Such romanticizing, however, requires a bit of revisionist history. And insanity — which is what Bachmann en­gaged in recently when she signed a pledge by social conservatives in Iowa that stated “a Black child born into slavery in 1860 was more likely to be raised by his mother and father in a two-parent household than was an African-American baby born after the election of the USA’s first African-American president.”

Not only is it nuts to imply that the high out-of-wedlock birth rate among Black women started after Obama became president; it’s even nuttier to sign something that claims that Black families were more stable under slavery.

If anything, life was more unstable.

Black mothers, fathers and children were property — and could be sold away from each other at any time. Masters often used the threat of selling a slave’s spouse or children to maintain power over them.

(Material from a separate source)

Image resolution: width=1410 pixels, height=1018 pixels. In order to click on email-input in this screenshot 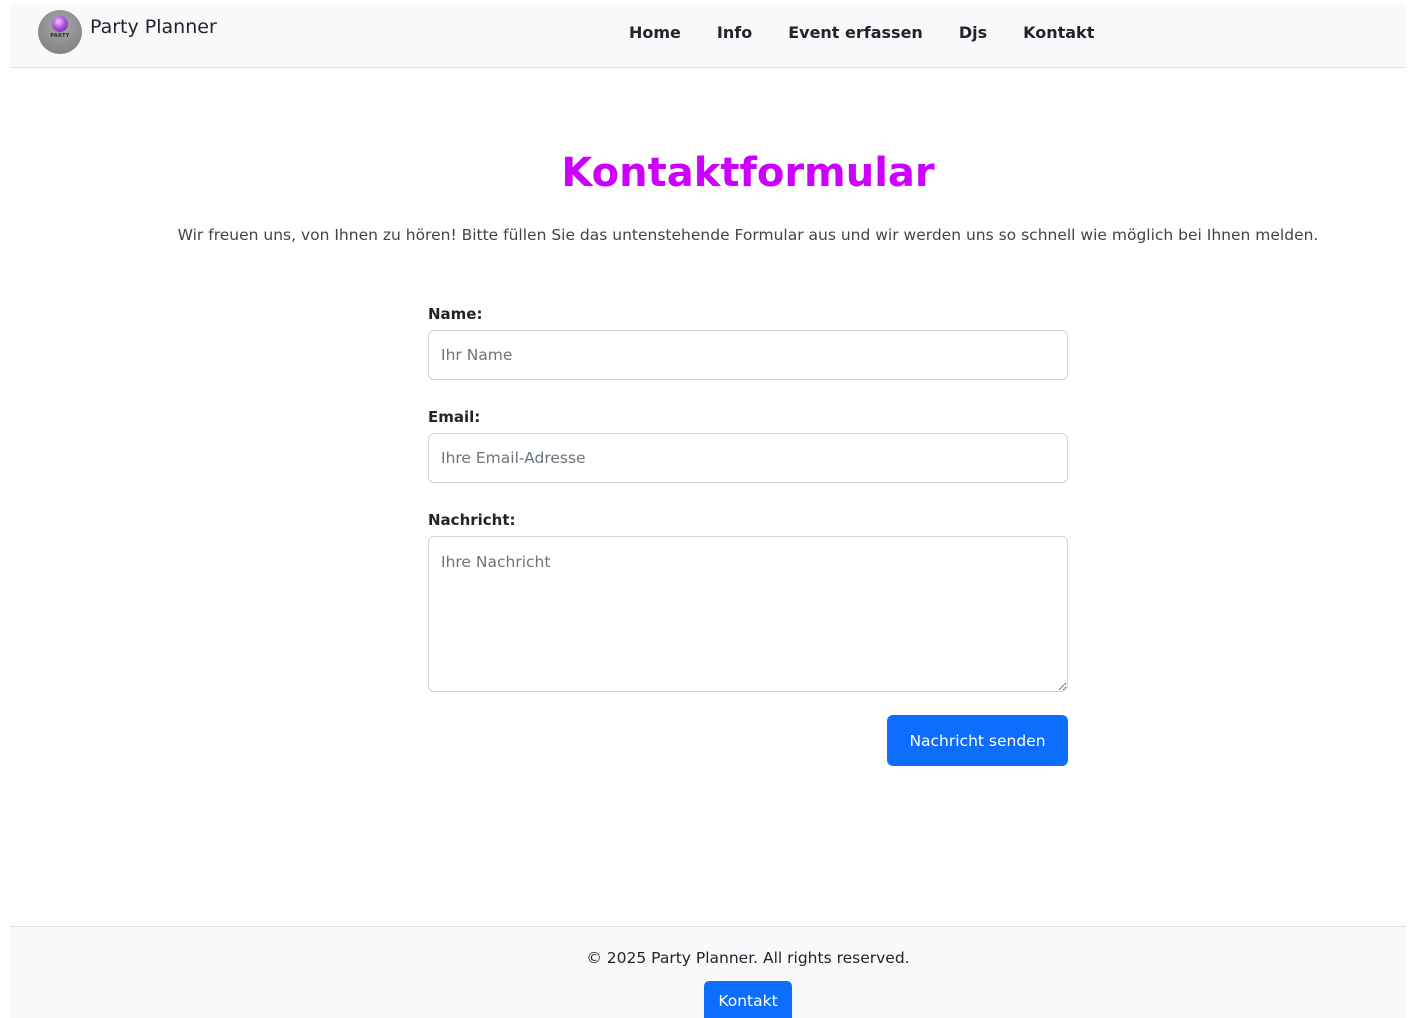, I will do `click(748, 458)`.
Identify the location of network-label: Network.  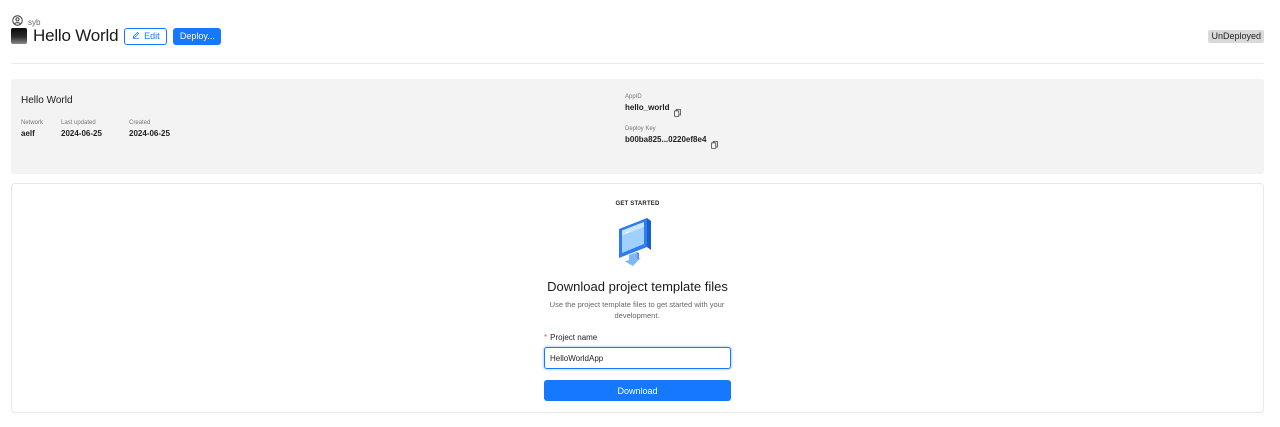
(32, 123).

Yet, Bachmann’s ignorance of Black history and her signing off on a pledge that paints Black people as being better off during slavery isn’t the only thing about her that’s frightening. What’s really scary is that such a pledge fits in with the fanaticism and revisionism that she, if elected president, might use to usher in the reign of a Christian Taliban.

According to a recent article in The New Yorker, Bachmann attended the O.W. Coburn School of Law at Oral Roberts University – where its law review published essays that called for a pure Christian theocracy in which adulterers and homosexuals would be executed.

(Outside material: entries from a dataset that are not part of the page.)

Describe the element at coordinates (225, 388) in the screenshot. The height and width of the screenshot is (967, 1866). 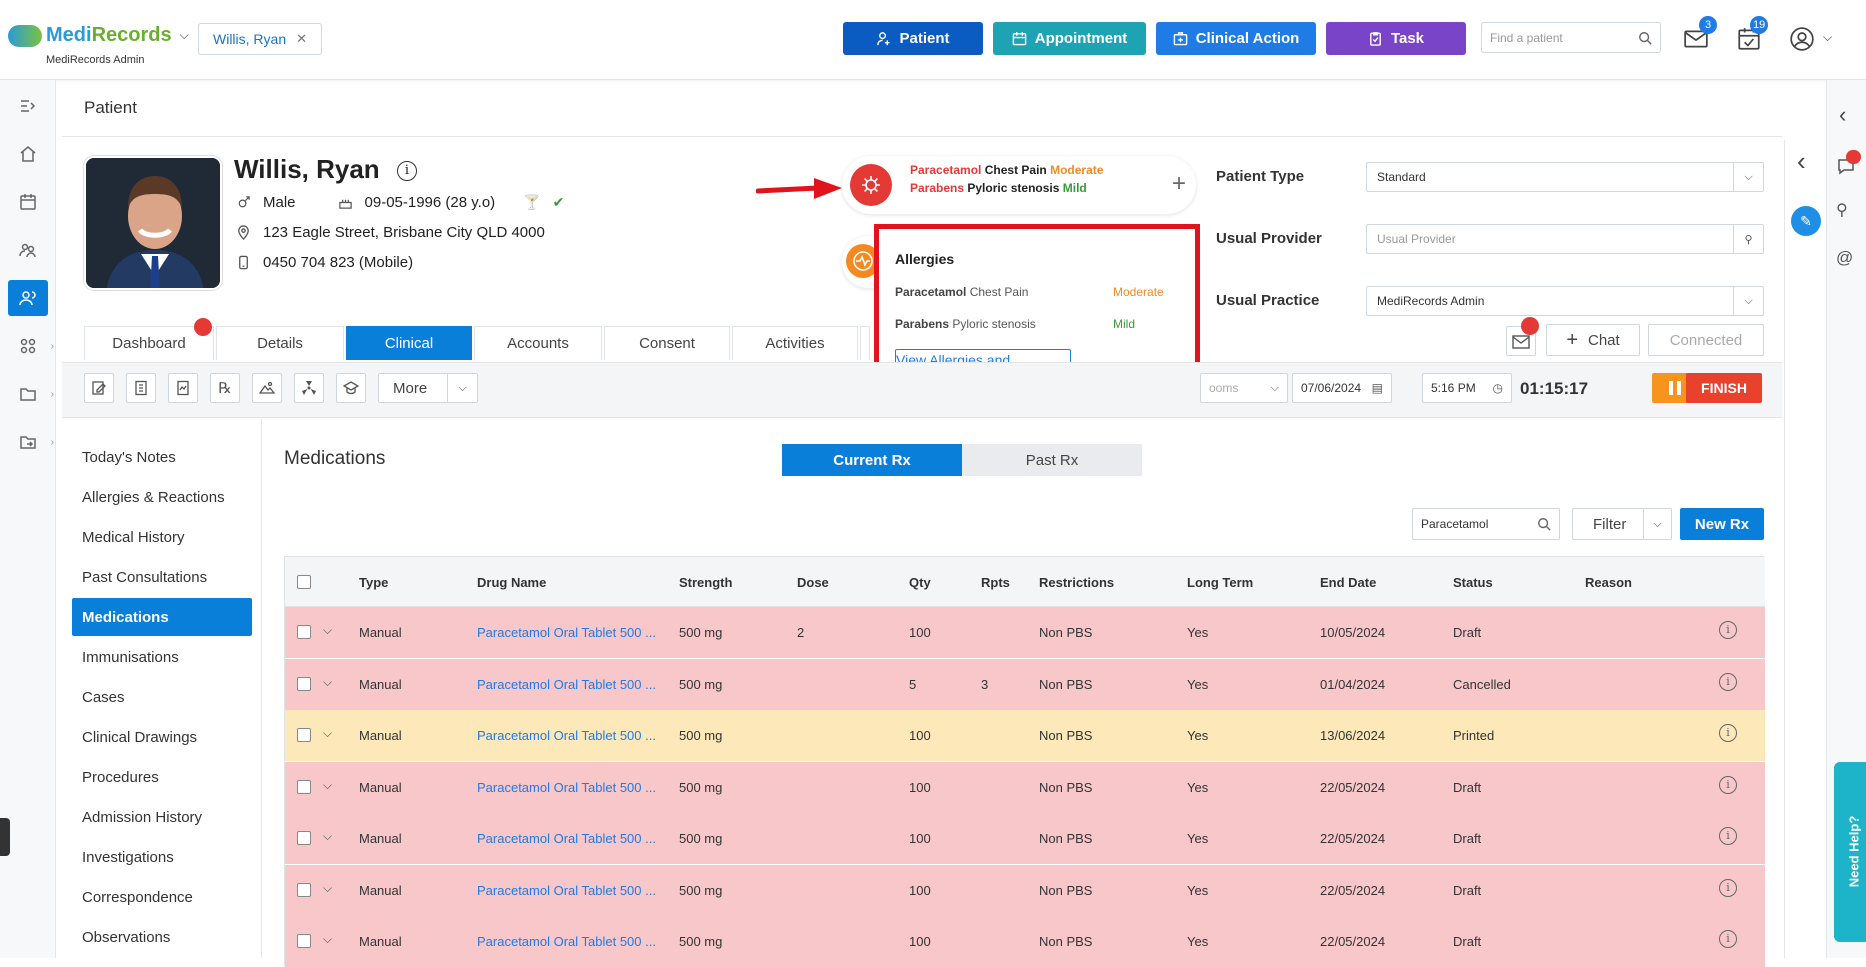
I see `prescription-tool-button: ℞` at that location.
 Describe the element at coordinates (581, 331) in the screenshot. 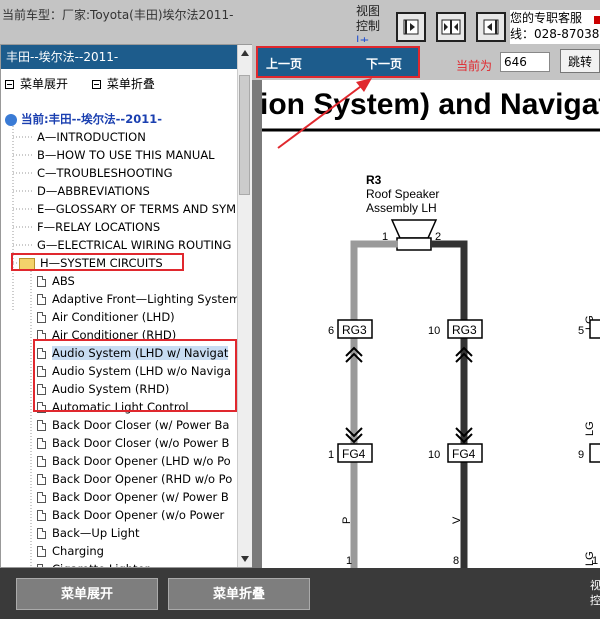

I see `svg-text: 5` at that location.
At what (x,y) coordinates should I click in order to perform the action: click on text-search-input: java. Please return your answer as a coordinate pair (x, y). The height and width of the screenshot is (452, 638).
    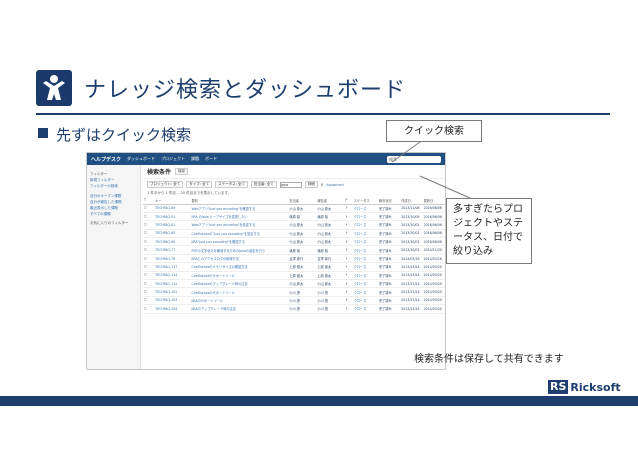
    Looking at the image, I should click on (290, 184).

Bachmann herself worked for John Eidsmoe, a professor who has made speeches in front of racist groups such as the Council of Conservative Citizens and has asserted that states have the constitutional right to secede.

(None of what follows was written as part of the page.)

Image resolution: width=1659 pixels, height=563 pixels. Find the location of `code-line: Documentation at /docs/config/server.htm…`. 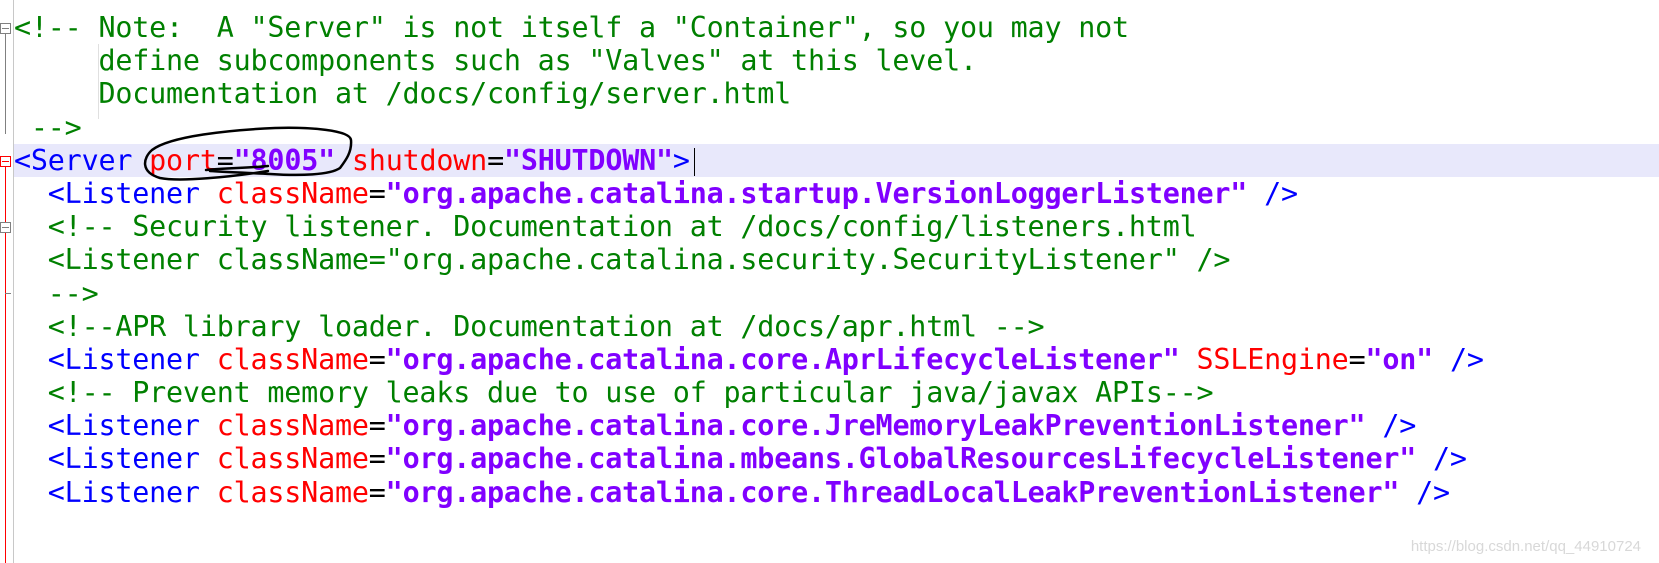

code-line: Documentation at /docs/config/server.htm… is located at coordinates (836, 94).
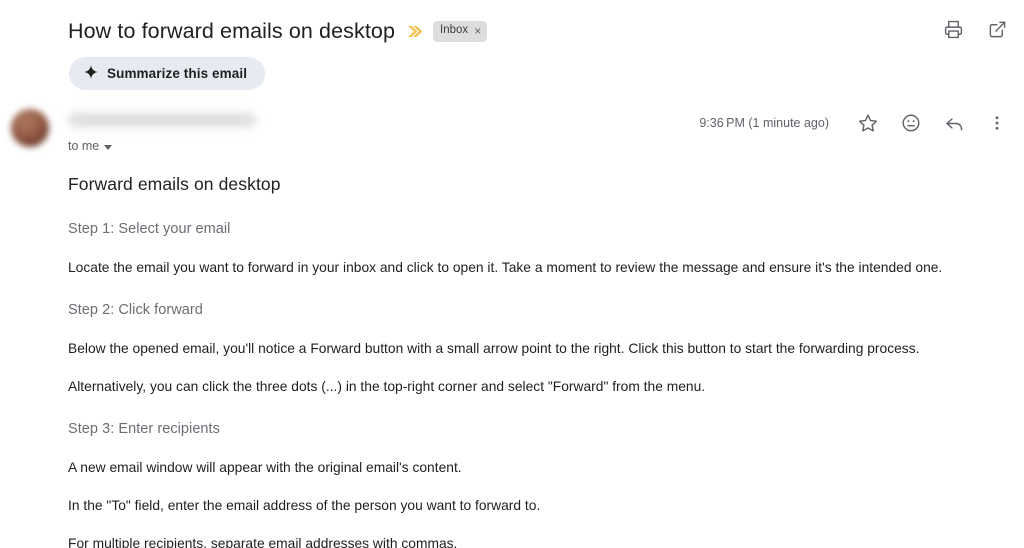 This screenshot has width=1024, height=548. What do you see at coordinates (232, 31) in the screenshot?
I see `page-title: How to forward emails on desktop` at bounding box center [232, 31].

On top of that, Bachmann worked on a book with Eidsmoe in which he argues that many Christians opposed slavery, but didn’t free their slaves because “it might be very difficult for a freed slave to make a living in that economy; under such circumstances, setting slaves free was both inhumane and irresponsible.”

How mighty white of them.

And while one may say that Bachmann only worked for Eidsmoe, she hasn’t distanced herself from him. In fact, according to the article, she says he’s had a great influence on her and that he “taught me about so many aspects of my godly heritage.”

So, the Newsweek picture of Bachmann captures her for who she is: A fanatic who would be more consumed with turning the United States into a theocracy than with turning its economy around.

The only thing scarier than her photo is the fact that she’s rising in the polls. Or that she could one day wind up posing for a cover shot in the Oval Office.